Assignment:
Exactly as they appear, copy the lines from the one holding "You are a GUI" through the end of the records, leaving pictures out.
____ Stored data
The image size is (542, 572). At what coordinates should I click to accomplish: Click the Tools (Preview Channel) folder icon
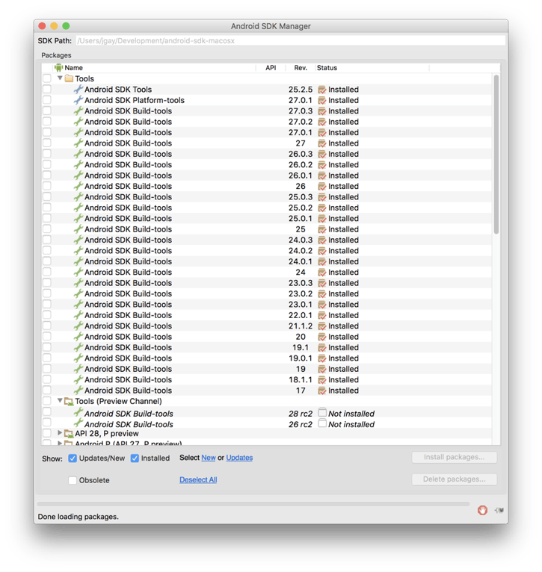pos(69,402)
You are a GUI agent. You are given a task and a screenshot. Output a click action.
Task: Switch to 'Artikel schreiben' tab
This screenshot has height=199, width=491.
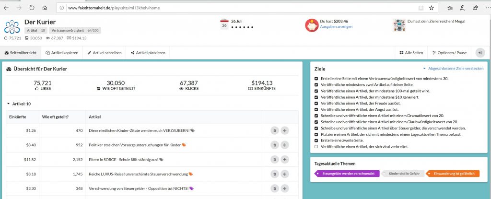click(x=105, y=52)
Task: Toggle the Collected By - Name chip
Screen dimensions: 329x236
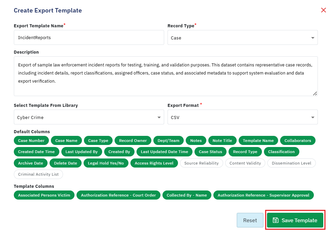Action: (187, 195)
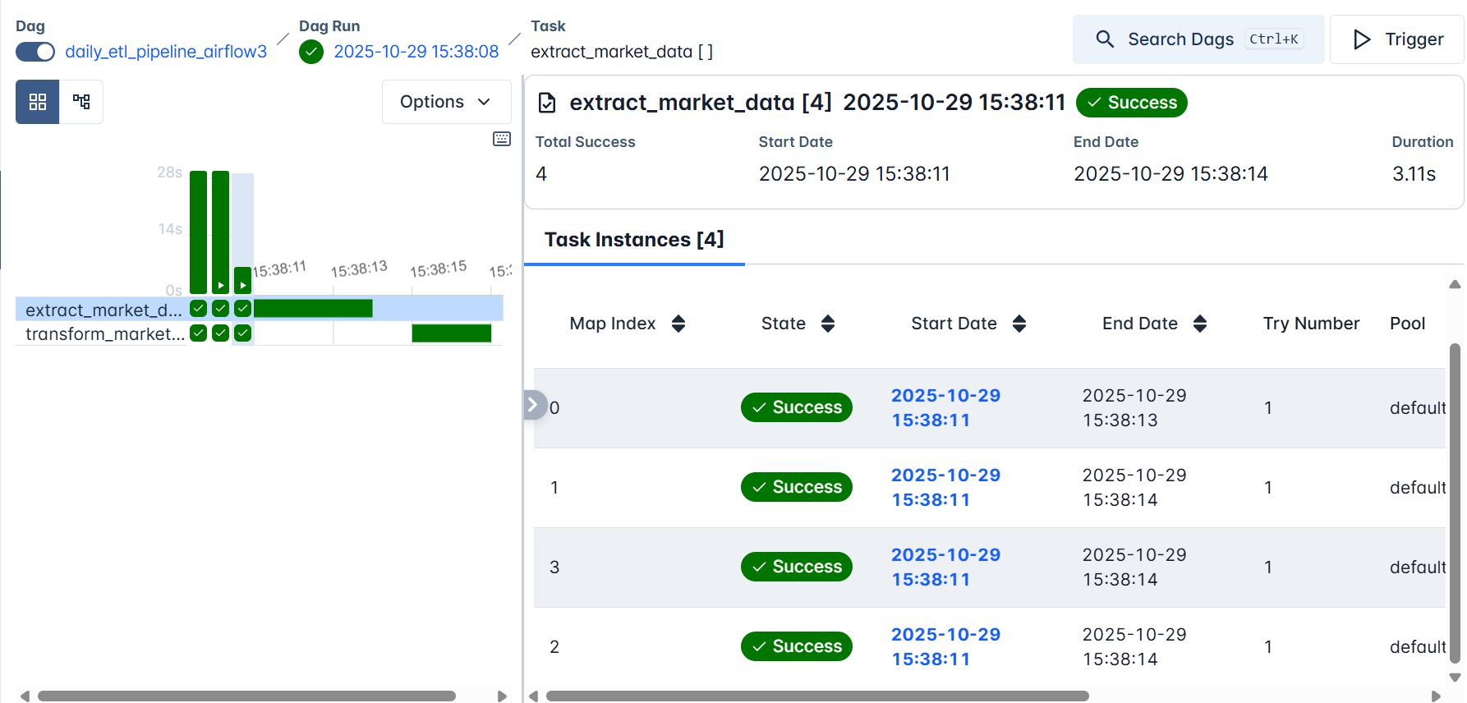Click the vertical scrollbar down arrow
Viewport: 1467px width, 703px height.
point(1455,678)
________
Output of the exercise:
You are a GUI agent. You are given a task and a screenshot. Output a click action.
Task: Switch to 'Artikel schreiben' tab
This screenshot has height=199, width=491.
click(x=105, y=52)
Task: Toggle the Collected By - Name chip
Screen dimensions: 329x236
Action: (187, 195)
Click the vertical scrollbar down arrow
Viewport: 1467px width, 703px height.
point(1455,678)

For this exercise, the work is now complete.